LA NEVE "CHIMICA"




Le situazioni invernali che vedono l'alta pressione incontrastata, sono spesso fonte di delusione per gli amanti della neve, che vedono sfumare giorno dopo giorno la possibilità di vedere le proprie zone imbiancate da tanti centimetri di manto candido. In montagna può anche andar anche peggio, perché l'inversione termica mantiene elevate le temperature e impedisce persino ai "cannoni" di salvare una stagione turistica. In pianura le cose vanno diversamente, ed ecco cosa può accadere quando la persistenza della nebbia impedisce da troppi giorni al Sole di riscaldare il terreno.
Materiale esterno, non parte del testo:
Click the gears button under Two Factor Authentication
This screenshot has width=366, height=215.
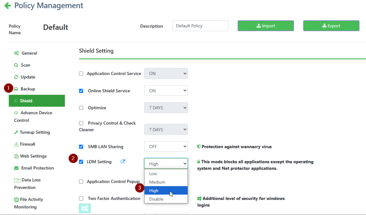click(85, 208)
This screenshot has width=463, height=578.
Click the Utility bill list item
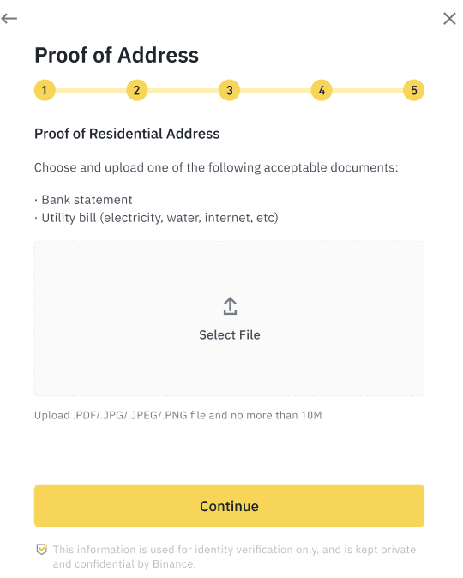[x=156, y=218]

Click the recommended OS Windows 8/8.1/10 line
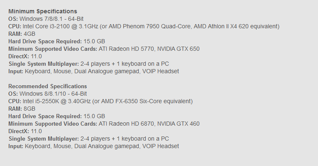coord(47,94)
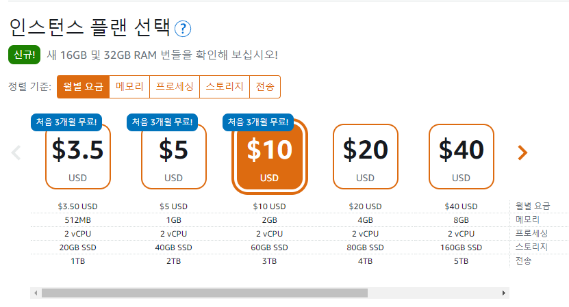The height and width of the screenshot is (307, 569).
Task: Sort plans by 메모리
Action: 129,87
Quando iniziano le giornate nebbiose, l'escursione termica diurna è molto ridotta. Nel pieno inverno poi, giorno dopo giorno si assiste ad un lento ma inesorabile calo delle temperature, sia minime che massime, perché a differenza del cielo coperto da nubi, con la nebbia in genere non si ha rimescolamento, con conseguente inversione termica ed isolamento dalla circolazione delle quote superiori. Il bilancio energetico negativo dell'inverno poi rende tutto ancora più facile, trattenendo in situazioni come quella illustrata più avanti le temperature sempre sotto lo zero, sia di notte che di giorno.

Normalmente con temperature sotto lo zero e con nebbia abbastanza fitta si ha il fenomeno della galaverna. Questo avviene perché se la temperatura è negativa per pochi gradi, la nebbia rimane allo stato liquido, ovvero "sopraffusa" e non appena giunge a contatto con un corpo solido, ad esempio un ramo, gela immediatamente. L'accumulo di queste goccioline congelate genera appunto la galaverna, rendendo "nuovo" il paesaggio intorno a noi. Quando la temperatura si spinge ancora più in basso e si avvicina ai -5°C molte goccioline gelano e diventano cristalli di ghiaccio, in questo momento oltre che attaccarsi attorno ai rami si posano anche come un sottile velo sulle superfici piane.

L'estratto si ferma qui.